Eresman attributed it partly to disappointment over the collapse of the C$5.4 billion ($5.5 billion) joint venture with PetroChina after more than a year of talks.

That was aimed at driving production growth at the company’s Cutbank Ridge, British Columbia, holdings while limiting use of its own capital. Other joint ventures are in the works, including one for the same region, although it is offering less control than what PetroChina sought.

“That did disappoint a lot of investors and disappointed us as well, partly because it took so much time and partly because of the need to put that into the public domain,” he said.

“We’re just sucking it up and moving forward on what we think is the right thing for shareholders - going back to the original premise, which was that our resource inventory is so large that we cannot demonstrate economic value for them without doing a JV structure or sale of the asset.”

Encana’s newer plays with liquids-rich or oil potential include the Duvernay in Alberta, Collingwood in Michigan and Tuscaloosa Marine shale in Louisiana and Mississippi.

Existing assets also have liquids potential, including the Deep Basin area of Alberta, where liquids output is expected to triple in the next two years from the current 10,000 barrels a day, Eresman said.

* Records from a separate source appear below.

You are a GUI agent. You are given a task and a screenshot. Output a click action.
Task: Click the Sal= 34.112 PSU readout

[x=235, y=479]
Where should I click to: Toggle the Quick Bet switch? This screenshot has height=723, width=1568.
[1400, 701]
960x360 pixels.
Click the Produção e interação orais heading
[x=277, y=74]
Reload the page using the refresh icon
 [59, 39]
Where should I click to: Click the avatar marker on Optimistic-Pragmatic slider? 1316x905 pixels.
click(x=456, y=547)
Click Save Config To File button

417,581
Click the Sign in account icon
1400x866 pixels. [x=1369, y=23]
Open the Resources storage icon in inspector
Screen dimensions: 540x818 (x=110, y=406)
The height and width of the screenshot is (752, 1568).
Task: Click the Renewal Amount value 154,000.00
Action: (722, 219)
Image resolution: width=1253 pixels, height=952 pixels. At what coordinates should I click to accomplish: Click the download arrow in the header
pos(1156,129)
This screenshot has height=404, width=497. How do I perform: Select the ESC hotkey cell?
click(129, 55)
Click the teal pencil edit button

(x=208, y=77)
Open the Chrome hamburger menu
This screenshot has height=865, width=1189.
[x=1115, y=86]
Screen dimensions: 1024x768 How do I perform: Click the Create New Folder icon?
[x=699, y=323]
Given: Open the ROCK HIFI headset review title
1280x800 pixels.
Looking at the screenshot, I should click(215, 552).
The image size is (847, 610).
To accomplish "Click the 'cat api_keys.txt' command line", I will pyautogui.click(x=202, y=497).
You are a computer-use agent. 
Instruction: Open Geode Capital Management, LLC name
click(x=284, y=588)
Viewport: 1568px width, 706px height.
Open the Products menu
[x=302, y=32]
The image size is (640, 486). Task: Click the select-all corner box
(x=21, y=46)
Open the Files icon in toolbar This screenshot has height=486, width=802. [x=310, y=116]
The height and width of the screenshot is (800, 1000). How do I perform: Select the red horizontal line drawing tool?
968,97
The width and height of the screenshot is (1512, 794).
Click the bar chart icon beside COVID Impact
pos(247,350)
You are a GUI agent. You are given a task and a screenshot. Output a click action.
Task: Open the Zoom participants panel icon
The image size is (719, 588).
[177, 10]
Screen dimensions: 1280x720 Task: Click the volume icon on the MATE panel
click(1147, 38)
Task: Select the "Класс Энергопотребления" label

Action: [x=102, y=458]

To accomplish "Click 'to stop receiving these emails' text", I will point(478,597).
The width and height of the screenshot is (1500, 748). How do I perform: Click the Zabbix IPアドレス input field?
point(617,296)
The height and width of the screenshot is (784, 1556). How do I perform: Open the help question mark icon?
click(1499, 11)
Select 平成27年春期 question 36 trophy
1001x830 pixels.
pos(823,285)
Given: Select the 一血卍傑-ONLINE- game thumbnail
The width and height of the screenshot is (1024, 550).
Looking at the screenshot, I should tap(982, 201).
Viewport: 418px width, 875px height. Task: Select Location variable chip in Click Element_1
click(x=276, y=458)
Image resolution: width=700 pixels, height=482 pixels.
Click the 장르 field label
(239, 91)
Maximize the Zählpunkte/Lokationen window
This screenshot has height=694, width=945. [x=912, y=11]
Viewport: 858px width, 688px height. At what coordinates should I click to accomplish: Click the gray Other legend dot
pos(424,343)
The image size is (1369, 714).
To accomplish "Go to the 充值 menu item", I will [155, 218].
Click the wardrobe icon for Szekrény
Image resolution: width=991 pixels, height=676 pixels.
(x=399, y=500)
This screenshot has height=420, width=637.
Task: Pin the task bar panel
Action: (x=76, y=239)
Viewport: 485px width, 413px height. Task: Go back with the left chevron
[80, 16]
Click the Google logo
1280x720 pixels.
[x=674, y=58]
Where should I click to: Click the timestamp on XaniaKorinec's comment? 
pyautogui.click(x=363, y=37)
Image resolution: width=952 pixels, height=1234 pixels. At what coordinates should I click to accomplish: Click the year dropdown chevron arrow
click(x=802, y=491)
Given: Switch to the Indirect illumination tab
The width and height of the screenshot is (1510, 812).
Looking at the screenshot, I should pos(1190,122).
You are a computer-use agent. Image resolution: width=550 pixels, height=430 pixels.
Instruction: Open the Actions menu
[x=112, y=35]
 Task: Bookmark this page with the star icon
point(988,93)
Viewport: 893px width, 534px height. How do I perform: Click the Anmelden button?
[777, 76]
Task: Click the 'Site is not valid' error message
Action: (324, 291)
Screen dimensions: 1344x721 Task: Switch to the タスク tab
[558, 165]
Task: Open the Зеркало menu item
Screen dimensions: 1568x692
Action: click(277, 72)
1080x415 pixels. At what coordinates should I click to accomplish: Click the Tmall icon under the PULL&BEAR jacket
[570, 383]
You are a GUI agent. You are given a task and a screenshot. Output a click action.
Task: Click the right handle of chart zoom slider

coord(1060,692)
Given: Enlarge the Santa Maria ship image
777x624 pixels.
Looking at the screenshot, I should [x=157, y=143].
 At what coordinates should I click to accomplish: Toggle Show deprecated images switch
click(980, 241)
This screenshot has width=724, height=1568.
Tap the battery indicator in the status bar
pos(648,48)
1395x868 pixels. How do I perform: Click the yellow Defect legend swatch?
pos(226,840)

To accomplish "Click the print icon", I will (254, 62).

Such output currently makes up about 5 percent of the company’s total, but accounts for 15 percent of its revenue.

However, not all liquids plays make sense for Encana, he said. It passed on opportunities, for example, to jump into the Eagle Ford shale region of south Texas, where several companies have amassed large land positions, creating a boom.

“Something that is not well understood by the general public is that these plays have different cost structures, and just because they are liquids-rich it doesn’t necessarily mean they are economic,” he said.

“They still have to compete in our portfolio - that’s the one part that sometimes seems to get a miss. We’re not done yet driving down costs on our natural gas plays either.”

Encana aims to get costs down on all its plays to $3 per thousands cubic feet while seeking cost of capital returns below a New York Mercantile Exchange price of $4 per mmBtu.

It has already achieved that in the Montney region of British Columbia and has a “line of sight” on it in the Haynesville shale of Louisiana and the Deep Basin, he said.

He said he did not foresee the extent of the gas-price trough when the company spun off its oil sands operations into Cenovus Energy Inc in late 2009 so it could concentrate on its massive gas resources.

The initial plan was to spend $6 billion a year, assuming long-term prices of gas $6-$7 per mmBtu. It is now planning on the assumption of $5-$6 per mmBtu.

“It’s had an erosion of our cash flow generating ability,” he said.

Through proceeds from its divestitures, Encana aims to get its debt levels back to a more comfortable 1.6 times annual cash flow around the end of the year, from the current level of about two times, Eresman said.